**MATERIAL PROVIDED**
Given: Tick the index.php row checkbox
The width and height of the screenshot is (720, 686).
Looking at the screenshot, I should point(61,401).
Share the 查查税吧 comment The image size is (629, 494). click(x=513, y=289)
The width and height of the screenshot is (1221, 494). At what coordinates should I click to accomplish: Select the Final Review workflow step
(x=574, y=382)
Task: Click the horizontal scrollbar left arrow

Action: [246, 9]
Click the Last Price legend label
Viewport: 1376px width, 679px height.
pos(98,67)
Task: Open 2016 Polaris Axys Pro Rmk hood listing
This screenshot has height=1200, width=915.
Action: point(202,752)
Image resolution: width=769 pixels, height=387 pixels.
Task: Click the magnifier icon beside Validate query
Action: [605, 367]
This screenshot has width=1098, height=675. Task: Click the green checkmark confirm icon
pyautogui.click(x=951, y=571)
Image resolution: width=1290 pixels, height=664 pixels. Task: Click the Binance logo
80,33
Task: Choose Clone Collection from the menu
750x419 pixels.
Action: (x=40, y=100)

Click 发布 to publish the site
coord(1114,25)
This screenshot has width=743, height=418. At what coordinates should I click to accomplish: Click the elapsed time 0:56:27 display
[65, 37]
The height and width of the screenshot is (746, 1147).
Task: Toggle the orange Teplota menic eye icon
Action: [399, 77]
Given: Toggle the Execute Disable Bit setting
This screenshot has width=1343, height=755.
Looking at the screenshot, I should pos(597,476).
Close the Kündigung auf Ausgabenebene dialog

**PROBLEM TO WORK ON**
The response has to match the data exactly, line for line.

**FINISHED TASK**
Given: Tick the index.php row checkbox
The width and height of the screenshot is (720, 686).
Looking at the screenshot, I should point(61,401).
Share the 查查税吧 comment The image size is (629, 494). click(x=513, y=289)
The width and height of the screenshot is (1221, 494). At what coordinates should I click to accomplish: Select the Final Review workflow step
(x=574, y=382)
Task: Click the horizontal scrollbar left arrow

Action: [246, 9]
Click the Last Price legend label
Viewport: 1376px width, 679px height.
pos(98,67)
Task: Open 2016 Polaris Axys Pro Rmk hood listing
This screenshot has height=1200, width=915.
Action: point(202,752)
Image resolution: width=769 pixels, height=387 pixels.
Task: Click the magnifier icon beside Validate query
Action: [605, 367]
This screenshot has width=1098, height=675. Task: Click the green checkmark confirm icon
pyautogui.click(x=951, y=571)
Image resolution: width=1290 pixels, height=664 pixels. Task: Click the Binance logo
80,33
Task: Choose Clone Collection from the menu
750x419 pixels.
Action: (x=40, y=100)

Click 发布 to publish the site
coord(1114,25)
This screenshot has width=743, height=418. At what coordinates should I click to accomplish: Click the elapsed time 0:56:27 display
[65, 37]
The height and width of the screenshot is (746, 1147).
Task: Toggle the orange Teplota menic eye icon
Action: [399, 77]
Given: Toggle the Execute Disable Bit setting
This screenshot has width=1343, height=755.
Looking at the screenshot, I should pos(597,476).
Close the Kündigung auf Ausgabenebene dialog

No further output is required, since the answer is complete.